Converting European Currency Format to United States

  • SSIS tries to drop the CSV value into NUMERIC(20,2) field. This works well as long as the currency is written in the United States format 123456.99. But the European format 123.455,99 causes it to crash when parsing. I changed the type from NUMERIC(20, 2) to CURRENCY and SSIS returned a conversion error. So the question is this. Is there a way to have SSIS directly convert the European format or will I need to read it in as a string, then manually change the radix and remove the thousands separator and then convert it to Unites States format? Any help is appreciated.

    Thanks,

    Rob

  • So long as every value will have 2 decimal places (regardless of what the radix format is like), this should do it... not sure how you'd use it in SSIS but perhaps it'll spark an idea for you...
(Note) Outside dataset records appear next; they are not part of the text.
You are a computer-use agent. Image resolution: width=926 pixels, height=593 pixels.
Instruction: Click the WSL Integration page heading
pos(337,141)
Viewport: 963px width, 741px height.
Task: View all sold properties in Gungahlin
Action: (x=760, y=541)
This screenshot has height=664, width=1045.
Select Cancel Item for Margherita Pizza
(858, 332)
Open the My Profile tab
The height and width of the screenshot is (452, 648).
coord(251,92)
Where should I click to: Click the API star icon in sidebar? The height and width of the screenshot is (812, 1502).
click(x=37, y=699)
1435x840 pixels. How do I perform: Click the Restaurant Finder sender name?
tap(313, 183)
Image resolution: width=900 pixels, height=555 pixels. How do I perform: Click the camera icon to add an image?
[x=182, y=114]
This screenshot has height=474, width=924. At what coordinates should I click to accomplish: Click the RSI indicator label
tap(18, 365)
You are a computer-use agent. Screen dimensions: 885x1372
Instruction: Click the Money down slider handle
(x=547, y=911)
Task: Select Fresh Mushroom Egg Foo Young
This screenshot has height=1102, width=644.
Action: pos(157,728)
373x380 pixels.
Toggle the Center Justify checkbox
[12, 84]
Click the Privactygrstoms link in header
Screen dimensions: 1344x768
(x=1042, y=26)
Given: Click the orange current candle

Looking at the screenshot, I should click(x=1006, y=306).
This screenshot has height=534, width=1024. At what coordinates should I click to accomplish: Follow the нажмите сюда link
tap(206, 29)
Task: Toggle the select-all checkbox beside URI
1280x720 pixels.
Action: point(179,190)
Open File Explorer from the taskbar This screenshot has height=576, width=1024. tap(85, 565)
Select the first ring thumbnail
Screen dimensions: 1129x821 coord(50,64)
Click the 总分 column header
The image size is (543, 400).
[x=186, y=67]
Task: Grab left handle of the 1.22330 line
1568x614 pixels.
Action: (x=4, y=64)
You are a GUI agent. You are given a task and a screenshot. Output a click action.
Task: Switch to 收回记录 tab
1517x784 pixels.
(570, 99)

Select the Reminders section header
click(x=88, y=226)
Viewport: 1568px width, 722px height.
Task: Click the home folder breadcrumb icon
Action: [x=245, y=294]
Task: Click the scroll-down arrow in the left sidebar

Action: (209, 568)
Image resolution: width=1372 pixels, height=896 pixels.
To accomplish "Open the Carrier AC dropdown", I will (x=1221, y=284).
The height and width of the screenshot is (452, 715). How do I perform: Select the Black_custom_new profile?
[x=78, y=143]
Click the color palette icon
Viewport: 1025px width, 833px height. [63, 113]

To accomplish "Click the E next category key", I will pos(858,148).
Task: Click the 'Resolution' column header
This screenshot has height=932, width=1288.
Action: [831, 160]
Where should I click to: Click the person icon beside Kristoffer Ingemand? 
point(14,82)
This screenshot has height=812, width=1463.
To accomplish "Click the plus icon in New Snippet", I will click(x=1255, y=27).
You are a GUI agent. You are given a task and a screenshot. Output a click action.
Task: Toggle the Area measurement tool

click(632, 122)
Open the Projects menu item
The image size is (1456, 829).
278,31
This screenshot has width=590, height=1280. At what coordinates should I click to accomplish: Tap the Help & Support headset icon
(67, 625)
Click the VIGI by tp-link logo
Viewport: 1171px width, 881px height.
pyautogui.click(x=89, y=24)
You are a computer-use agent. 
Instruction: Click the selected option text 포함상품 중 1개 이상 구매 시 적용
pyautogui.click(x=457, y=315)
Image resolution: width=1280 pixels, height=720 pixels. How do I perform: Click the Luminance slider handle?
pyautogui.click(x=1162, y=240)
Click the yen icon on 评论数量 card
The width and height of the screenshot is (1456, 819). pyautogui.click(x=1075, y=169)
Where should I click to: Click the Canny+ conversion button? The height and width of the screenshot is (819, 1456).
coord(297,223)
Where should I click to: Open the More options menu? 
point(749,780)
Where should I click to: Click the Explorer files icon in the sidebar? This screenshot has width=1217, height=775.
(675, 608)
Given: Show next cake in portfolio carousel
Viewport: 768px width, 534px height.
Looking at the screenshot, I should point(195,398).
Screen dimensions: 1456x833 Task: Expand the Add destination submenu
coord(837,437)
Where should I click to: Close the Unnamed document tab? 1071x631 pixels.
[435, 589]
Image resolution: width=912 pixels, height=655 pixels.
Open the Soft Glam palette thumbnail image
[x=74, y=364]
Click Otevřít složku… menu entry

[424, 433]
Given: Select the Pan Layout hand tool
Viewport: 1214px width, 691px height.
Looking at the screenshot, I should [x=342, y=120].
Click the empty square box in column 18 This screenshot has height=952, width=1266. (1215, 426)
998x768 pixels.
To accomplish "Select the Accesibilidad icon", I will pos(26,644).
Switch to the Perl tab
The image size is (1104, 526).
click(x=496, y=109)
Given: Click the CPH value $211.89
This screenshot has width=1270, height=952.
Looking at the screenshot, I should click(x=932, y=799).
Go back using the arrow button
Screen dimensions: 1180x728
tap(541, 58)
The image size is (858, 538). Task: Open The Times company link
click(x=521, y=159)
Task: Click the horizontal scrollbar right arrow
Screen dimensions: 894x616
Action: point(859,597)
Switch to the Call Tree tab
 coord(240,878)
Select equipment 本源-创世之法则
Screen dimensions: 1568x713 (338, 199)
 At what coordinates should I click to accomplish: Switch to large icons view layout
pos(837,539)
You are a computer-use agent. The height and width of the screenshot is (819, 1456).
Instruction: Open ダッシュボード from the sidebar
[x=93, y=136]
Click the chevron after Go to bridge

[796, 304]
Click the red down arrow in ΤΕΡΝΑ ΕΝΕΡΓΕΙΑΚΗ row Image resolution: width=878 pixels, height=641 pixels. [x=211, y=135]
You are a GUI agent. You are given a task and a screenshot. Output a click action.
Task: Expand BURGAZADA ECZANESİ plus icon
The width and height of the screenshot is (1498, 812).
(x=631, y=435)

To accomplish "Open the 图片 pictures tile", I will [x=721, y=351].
    --===== Create a test table. This is NOT a part of the solution

    SELECT *

    INTO #TestTable

    FROM (

    SELECT '123.455,99' UNION ALL

    SELECT '123456.99'

    )testdata (Amount)

    --===== Preprocess the data to "normalize" it to a U.S. format

    SELECT OriginalAmount = Amount,

    NormalizedAmount = CASE LEFT(RIGHT(Amount,3),1)

    WHEN ',' THEN REPLACE(REPLACE(REPLACE(Amount,',','D'),'.',''),'D','.')

    ELSE Amount

    END

    FROM #TestTable

    --Jeff Moden


    RBAR is pronounced "ree-bar" and is a "Modenism" for Row-By-Agonizing-Row.
    First step towards the paradigm shift of writing Set Based code:
    ________Stop thinking about what you want to do to a ROW... think, instead, of what you want to do to a COLUMN.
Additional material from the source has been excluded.